[Extract provided]:
- - -

Know Your Stuff: Quality Concerns Can Make or Break a Project

By Craig Carson

I hope that you’re all weathering this coronavirus slowdown safely. I’ve been reading how many of the world’s largest companies are finding that the stay-in-place or work-from-home orders will change how they conduct business after we’re all through this. I read where Akio Toyoda, the CEO of Toyota Motors, has said that this restriction of travel has actually made Toyota more efficient. He is reviewing their procedures and is going to revise them to incorporate many of the changes that they made to be permanent. I hope that you, too, have found ways to become more efficient. I’d like to hear about what you’ve done. Email me and I will share what I can here.

Quality Control

Here’s a question: when did general contractors decide that quality control on jobsites includes everyone but them? While I’ve recently seen an increase in the quality of construction, I’ve seen a lack of knowledge in some of the operation teams. Some of this is due to rapid growth in construction the last few years and having to fill roles of project engineers and project managers with new or less experienced people.

- - -

[Recorded data]:
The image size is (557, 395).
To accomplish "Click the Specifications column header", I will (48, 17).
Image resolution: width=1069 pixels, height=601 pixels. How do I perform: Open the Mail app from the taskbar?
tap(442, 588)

- - -

[To do]:
A: Please reproduce the construction quality article word for word, everything from "Here’s a question: when" down to "less experienced people.".
B: Carry the article on jobsite quality control further, picking up right after its last sentence.

[Exercise responses]:
A:
Here’s a question: when did general contractors decide that quality control on jobsites includes everyone but them? While I’ve recently seen an increase in the quality of construction, I’ve seen a lack of knowledge in some of the operation teams. Some of this is due to rapid growth in construction the last few years and having to fill roles of project engineers and project managers with new or less experienced people.

B:
We recently discovered that on one of our projects, which has a wide opening of over 100 feet, the head of the opening varies 2 inches. When we pointed this out to the general contractor, they gave us that “deer in the headlight look” and asked what we were going to do about it. We had to tell them we would not begin the installation until they corrected the opening. Frankly, if their quality control person was actually doing the job, we wouldn’t have had to delay our start and impact their schedule.

This really shows the need to check your openings before you start installing anything, as most contracts include a clause stating that you accept them once you begin installation. This may apply only to those who are doing projects that require guaranteed openings—the projects that cannot be field measured before fabrication. This is different than field verifying, which is what we did when we identified that the opening was not within tolerance. Be aware of the difference and get to know both the manufacturing and installation tolerances of the surrounding materials.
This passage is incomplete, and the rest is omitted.